PROBLEM TO SOLVE: According to the passage below on ignition interlocks and DUI plates, how many Ohio drivers have five or more drunken driving convictions?

EXCERPTED PASSAGE:
As reported by Lawrence Taylor, MADD has been a major proponent of the interlock ignition devices.  Why?  On their list of "Corporate Donors", six corporations are listed as "Platinum Corporate Donors" — that is, donors of $100,000 or more.  The first is a telemarketing company, DialAmerica Marketing.  Of the remaining five, three are carmakers planning IIDs in their models:  Nissan North America, Daimler Chrysler Corporation  and General Motors Companies (makers of Saab).  FOLLOW THE MONEY!  They have now locked profits into Ohio's revised code.  See his critique of the interlock scheme at http://www.duiblog.com/2008/05/06/the-truth-about-ignition-interlock-devices/

 

View Article  DUI license plates seldom issued to drunken drivers (Dayton Daily News)

By Lucas Sullivan Staff Writer Wednesday, October 01, 2008

Since 2004, Ohio law has required that judges assign special license plates to drivers with multiple drunken-driving convictions who still need a car.

But only 8,500 vehicles bore these "DUI plates" through the end of last year even though 33,000 Ohio drivers have five or more drunken driving convictions, according to the Ohio Department of Public Safety.

GIVEN INFORMATION:
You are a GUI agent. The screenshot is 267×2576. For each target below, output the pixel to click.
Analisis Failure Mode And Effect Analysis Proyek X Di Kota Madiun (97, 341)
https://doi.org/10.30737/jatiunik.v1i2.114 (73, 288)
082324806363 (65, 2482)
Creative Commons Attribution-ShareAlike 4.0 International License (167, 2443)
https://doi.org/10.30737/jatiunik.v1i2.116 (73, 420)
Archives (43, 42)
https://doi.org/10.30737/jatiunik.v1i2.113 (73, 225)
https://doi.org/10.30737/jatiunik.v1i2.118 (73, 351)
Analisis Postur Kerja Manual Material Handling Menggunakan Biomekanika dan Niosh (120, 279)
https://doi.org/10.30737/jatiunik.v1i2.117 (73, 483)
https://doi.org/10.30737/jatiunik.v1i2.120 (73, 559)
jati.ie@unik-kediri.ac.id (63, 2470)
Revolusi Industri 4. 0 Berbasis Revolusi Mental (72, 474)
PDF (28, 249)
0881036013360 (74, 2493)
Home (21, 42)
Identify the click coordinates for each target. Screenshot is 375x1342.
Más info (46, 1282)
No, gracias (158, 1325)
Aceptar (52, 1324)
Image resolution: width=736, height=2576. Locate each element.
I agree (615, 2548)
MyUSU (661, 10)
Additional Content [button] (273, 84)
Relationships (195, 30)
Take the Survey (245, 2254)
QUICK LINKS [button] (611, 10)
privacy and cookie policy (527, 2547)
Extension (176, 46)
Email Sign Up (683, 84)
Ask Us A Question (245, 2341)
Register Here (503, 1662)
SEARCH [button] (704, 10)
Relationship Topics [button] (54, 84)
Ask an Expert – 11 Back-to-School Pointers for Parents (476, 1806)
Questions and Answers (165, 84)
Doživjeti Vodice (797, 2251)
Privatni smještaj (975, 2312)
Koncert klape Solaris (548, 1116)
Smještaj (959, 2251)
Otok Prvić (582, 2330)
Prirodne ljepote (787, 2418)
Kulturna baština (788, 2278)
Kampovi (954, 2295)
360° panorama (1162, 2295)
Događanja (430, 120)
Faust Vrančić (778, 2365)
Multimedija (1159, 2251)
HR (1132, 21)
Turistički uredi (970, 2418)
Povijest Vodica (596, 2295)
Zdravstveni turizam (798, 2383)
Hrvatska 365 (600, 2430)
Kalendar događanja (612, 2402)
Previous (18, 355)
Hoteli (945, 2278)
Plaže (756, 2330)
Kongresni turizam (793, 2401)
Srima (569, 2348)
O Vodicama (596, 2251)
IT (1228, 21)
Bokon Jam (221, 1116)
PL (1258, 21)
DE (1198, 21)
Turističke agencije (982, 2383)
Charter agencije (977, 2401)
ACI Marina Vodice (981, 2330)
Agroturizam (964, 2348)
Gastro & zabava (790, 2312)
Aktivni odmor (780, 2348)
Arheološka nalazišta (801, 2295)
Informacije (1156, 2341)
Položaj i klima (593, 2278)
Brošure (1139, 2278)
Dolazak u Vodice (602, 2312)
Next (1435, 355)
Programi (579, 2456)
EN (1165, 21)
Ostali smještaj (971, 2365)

ANSWER SPACE: 33,000